(TEXTE À LIRE)
Source : Slate.fr
[Très intéressant
article de Louise Tourret, paru le 05.09.2013 sous le titre
Privatiser l'école en France ? Pas tout à fait une fiction .]
Privatiser l'école en France ? Pas tout à fait une fiction
Personne en France, à la différence de l'Angleterre,
n'imagine que l'État ne finance plus l'éducation nationale. Et pourtant, en
France, les sources de financement privé aident de plus en plus à financer
l’école publique.
Au début du mois de juillet, le quotidien britannique The Independent publiait le projet
encore secret du ministre de l’éducation britannique Michael Gove de
transformer les 30.000 écoles d’Angleterre en “Academy schools”. Ces écoles
fonctionnent de manière indépendante du système national d’Éducation et sont
financées par le gouvernement mais aussi par des fonds privés. Mais ce qui est
encore plus surprenant dans le projet de Michael Gove pour nos yeux français,
c’est qu’il souhaite faire de ces écoles des entreprises à but lucratif.

(TRAVAIL À FAIRE)
1) Selon le texte sur la privatisation de l'école, combien d'écoles d'Angleterre Michael Gove projetait-il de transformer en « Academy schools » ?
2) Reprenez le passage du texte sur la privatisation de l'école qui commence par « Source : Slate.fr » et se termine par « l’école publique. », en substituant « extérieur » à « privé ».
La liste n'intervient en rien dans ce travail.

(DONNÉES FOURNIES)
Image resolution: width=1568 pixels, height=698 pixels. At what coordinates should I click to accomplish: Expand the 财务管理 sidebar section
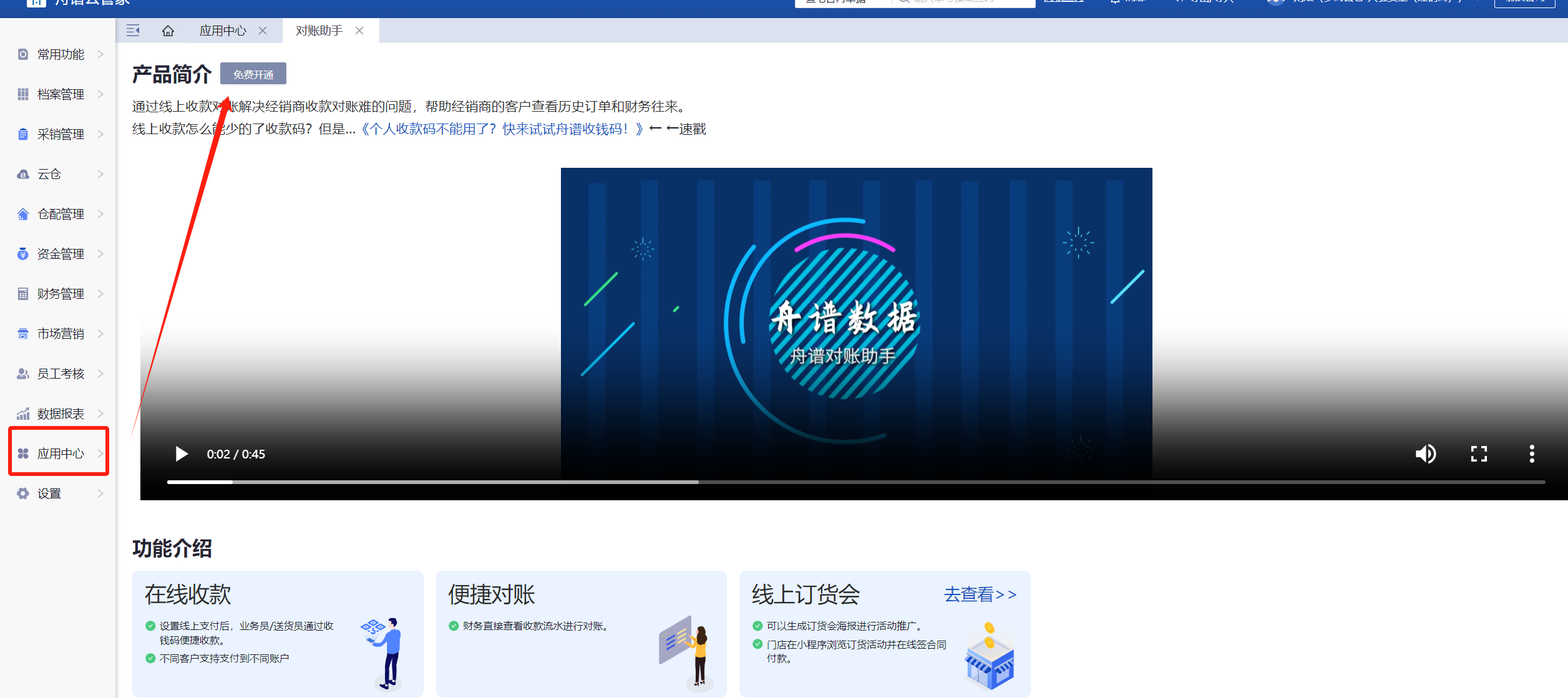[61, 294]
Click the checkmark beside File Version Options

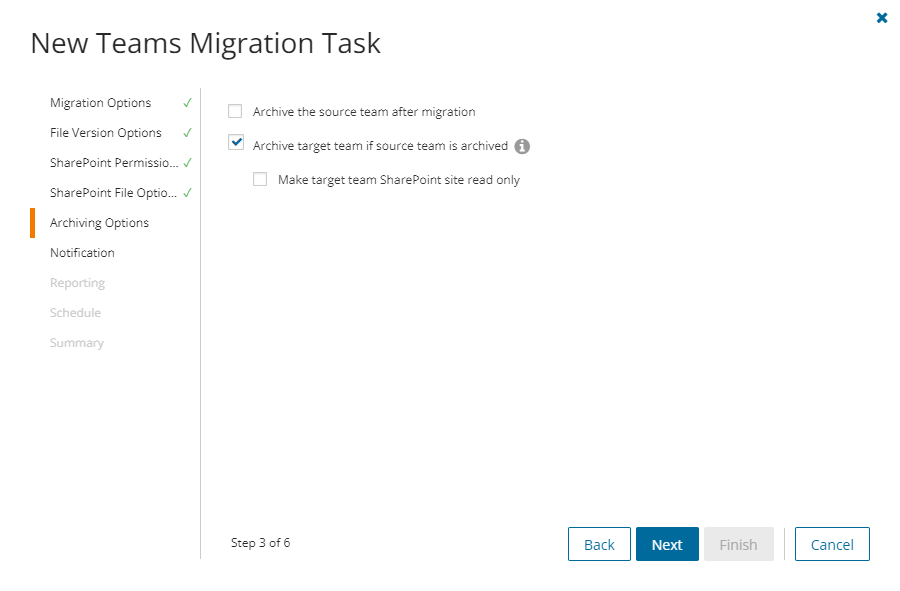(187, 133)
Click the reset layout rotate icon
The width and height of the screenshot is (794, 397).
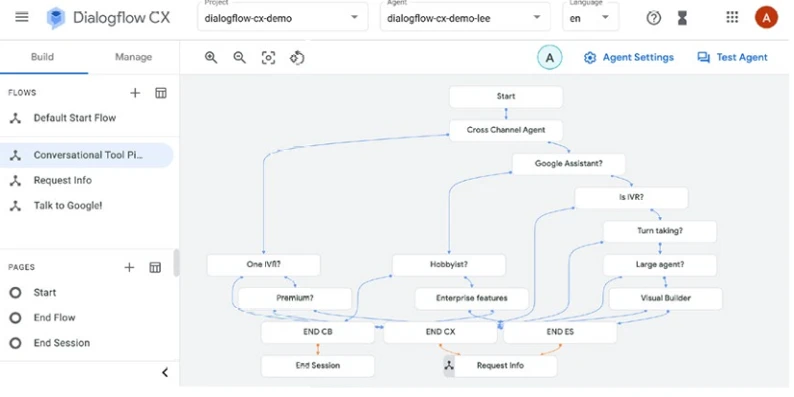click(297, 58)
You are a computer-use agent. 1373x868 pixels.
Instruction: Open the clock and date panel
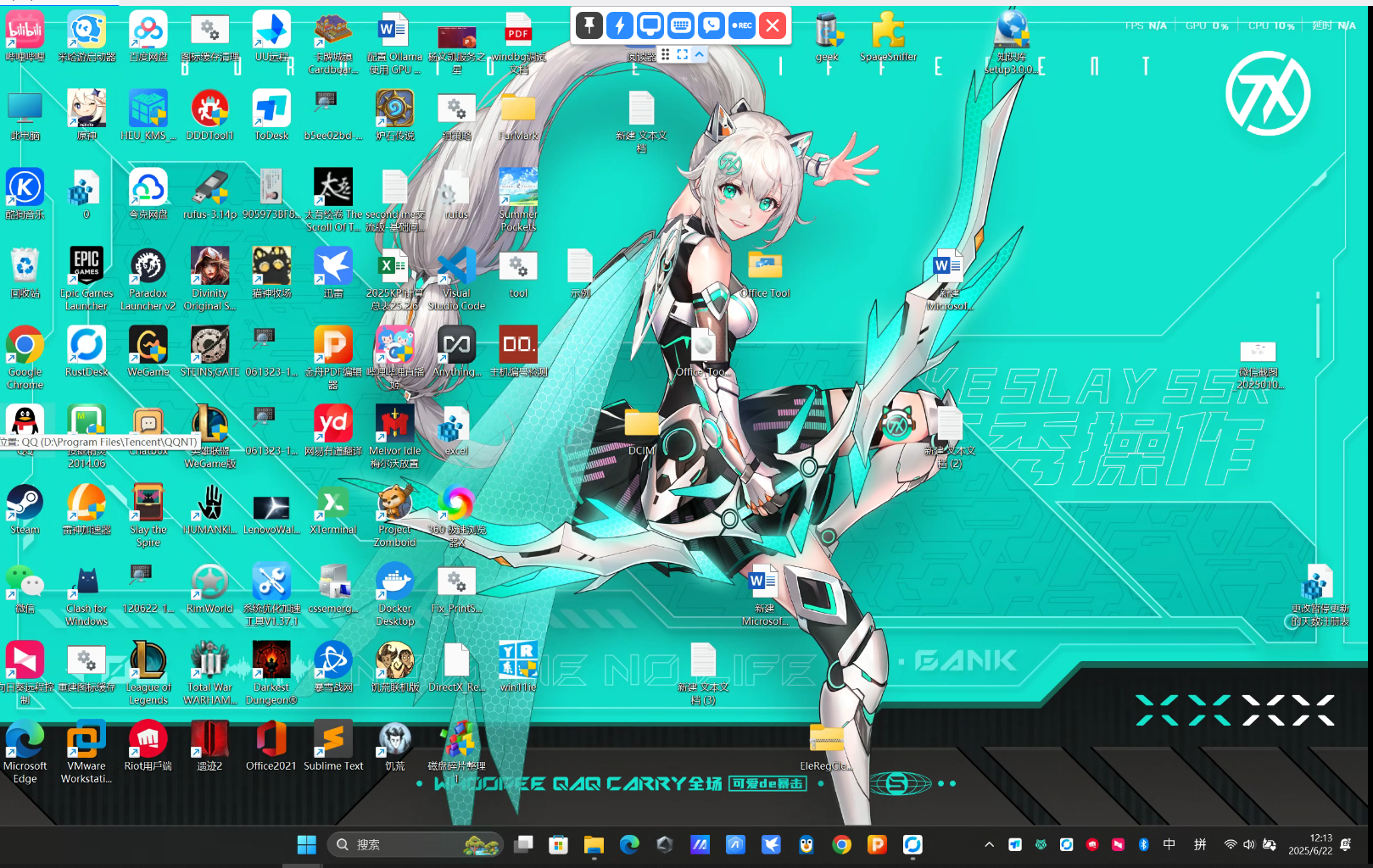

(RÉPONSES)
1) Les 30.000 écoles d'Angleterre.

2)
Source : Slate.fr
[Très intéressant
article de Louise Tourret, paru le 05.09.2013 sous le titre
Privatiser l'école en France ? Pas tout à fait une fiction .]
Privatiser l'école en France ? Pas tout à fait une fiction
Personne en France, à la différence de l'Angleterre,
n'imagine que l'État ne finance plus l'éducation nationale. Et pourtant, en
France, les sources de financement extérieur aident de plus en plus à financer
l’école publique.